Council of Europe delegates voted Tuesday to delay action on a proposed rule change which could restore Russia’s voting rights, stripped in 2014 after Moscow’s seizure of Crimea from Ukraine.
During a plenary session of the rights body’s parliamentary assembly, delegates sent the proposal back for further committee study by a vote of 99 to 79, with 16 abstentions.
Russia has denounced the council’s decision.
Last year it suspended part of its 33 million euro ($38 million) annual contribution to the 47-member body, which promotes democracy and the rule of law across Europe.

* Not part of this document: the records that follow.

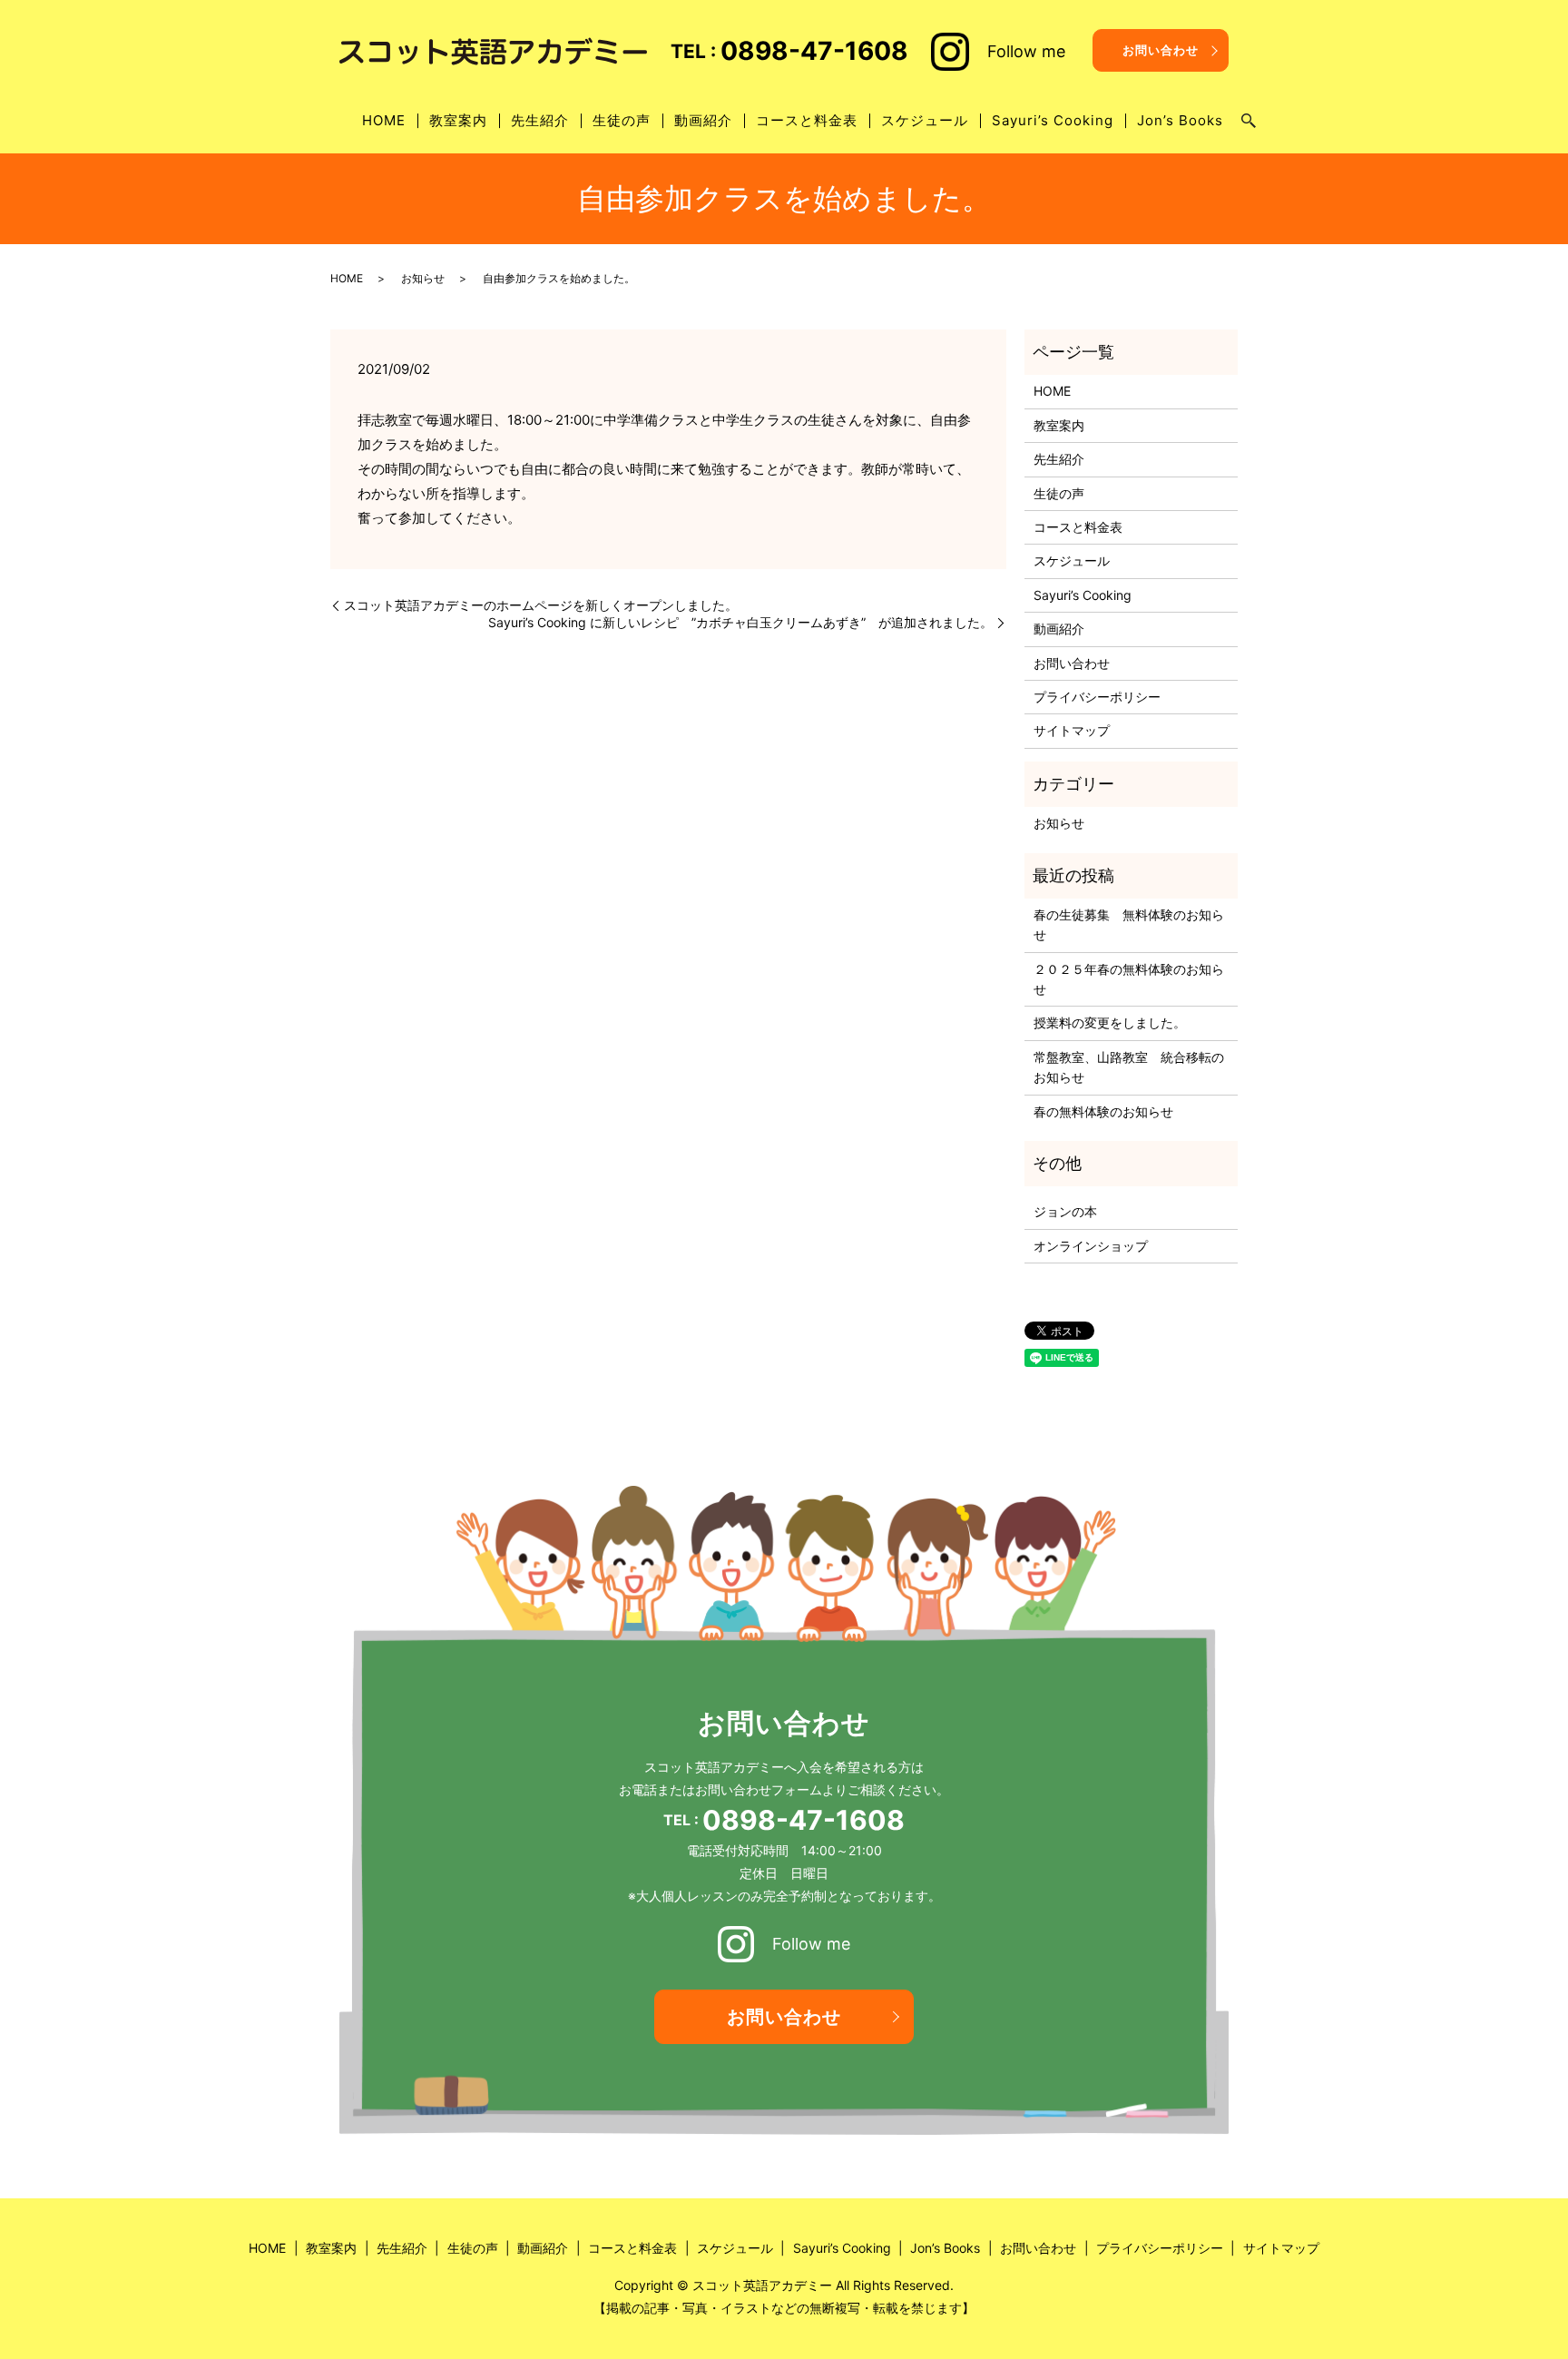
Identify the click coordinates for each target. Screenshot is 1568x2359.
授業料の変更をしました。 (1110, 1022)
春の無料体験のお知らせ (1103, 1111)
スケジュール (924, 120)
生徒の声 (622, 120)
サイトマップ (1072, 730)
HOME (384, 120)
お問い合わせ (1160, 50)
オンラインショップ (1091, 1245)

The proposed rule change would have made it harder to sanction a country’s delegates in case of “serious infringement of the Council of Europe’s fundamental principles”.
And even if such infringements were found, countries would nevertheless be able to propose judges for the European Court of Human Rights.
The measures were seen as a way of placating Moscow by allowing it to present a new council delegation in January.
But the vote is now postponed indefinitely and, after two years of nonpayment, Russia could be formally excluded from the council by its executive committee.
Proponents of keeping Russia inside the fold argue that it will make Moscow think twice before enacting measures that would curb democracy or human rights.
But critics say it would be ceding to “blackmail” and implicitly condone Russia’s annexation of Crimea during the war with Ukraine.